По возвращении в Лондон после подписания Мюнхенского соглашения премьер-министр, сжимая в руке лист бумаги, провозгласил, что привез «мир нашему времени». В ответ и общественность, и Парламент рассыпались в похвалах. Черчилль в окружении немногочисленных сторонников оставался аутсайдером на политическом поле. С этой позиции он и обратился с речью к Палате общин 5 октября 1938 года. Он сразу же решительным образом дистанцировался от большинства своих коллег: «Если я начну мое сегодняшнее выступление не с привычных и поистине неизменных похвал в адрес премьер-министра в связи с его подходом к разрешению кризиса, то это совершенно не говорит о недостатке моего личного уважения к нему». Он предупредил, что намерен «начать с самого нелюбимого и неприятного. Я скажу то, о чем все предпочли бы не знать или забыть, но о чем тем не менее необходимо сказать во всеуслышание. Увы, мы потерпели полное и безоговорочное поражение, а Франция пострадала еще больше, чем мы».
На это Нэнси Астор, виконтесса Асторская, первая женщина британской истории, ставшая членом Парламента, крикнула: «Чушь!»

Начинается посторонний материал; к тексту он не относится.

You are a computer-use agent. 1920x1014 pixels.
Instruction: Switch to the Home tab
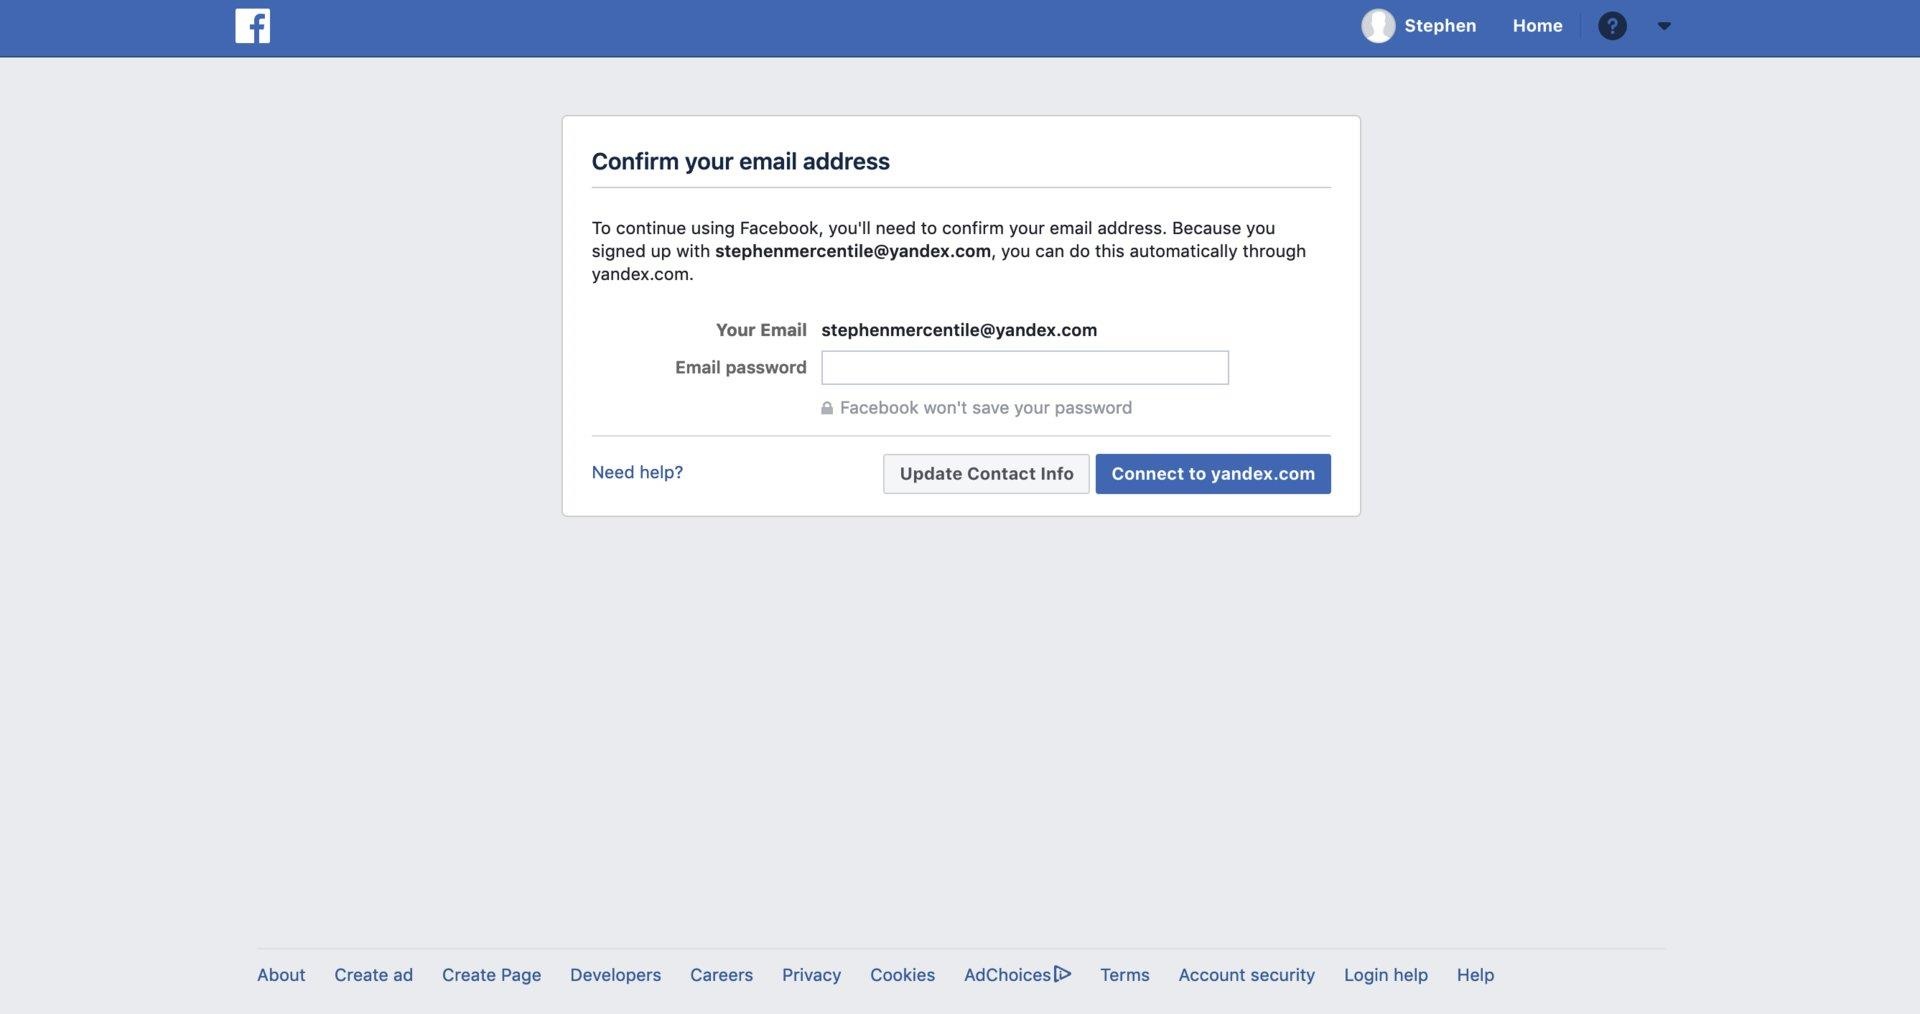pyautogui.click(x=1537, y=26)
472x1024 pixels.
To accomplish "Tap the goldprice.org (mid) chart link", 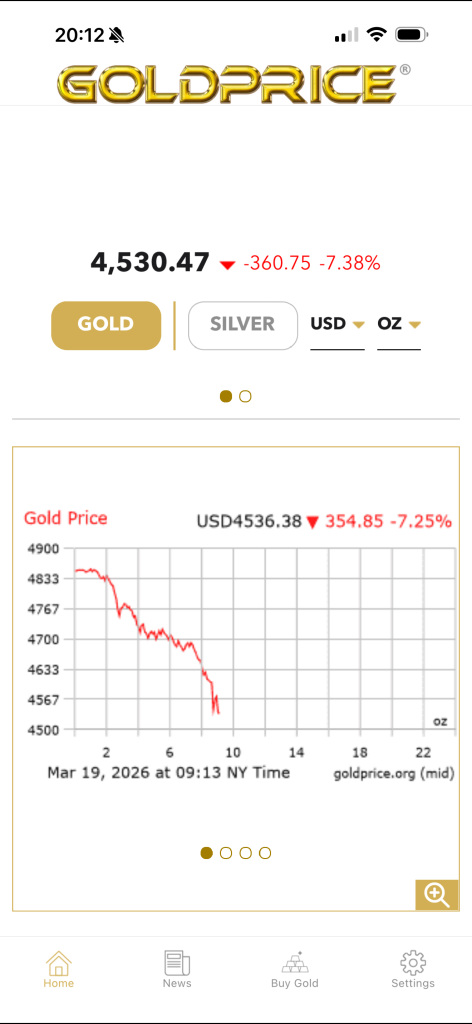I will (x=394, y=774).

Черчилль парировал: «Крик “Чушь!”» из уст благородной дамы может свидетельствовать о том, что она не расслышала того, что говорил здесь канцлер казначейства. Именно за счет своего нынешнего рывка герр Гитлер существенно продвинулся в достижении желаемых целей. Вместо того чтобы пытаться украдкой урывать со стола сладкие кусочки, германский диктатор остался доволен торжественно поданными ему переменами блюд. Черчилль подчеркнул, что «Гитлер требовал 1 фунт стерлингов под дулом пистолета. Он его получил и под дулом пистолета стал требовать 2 фунта стерлингов. В конце концов диктатор удовлетворился 1 фунтом 17 шиллингами и шестью пенсами и обещанием доброго отношения к нему в будущем».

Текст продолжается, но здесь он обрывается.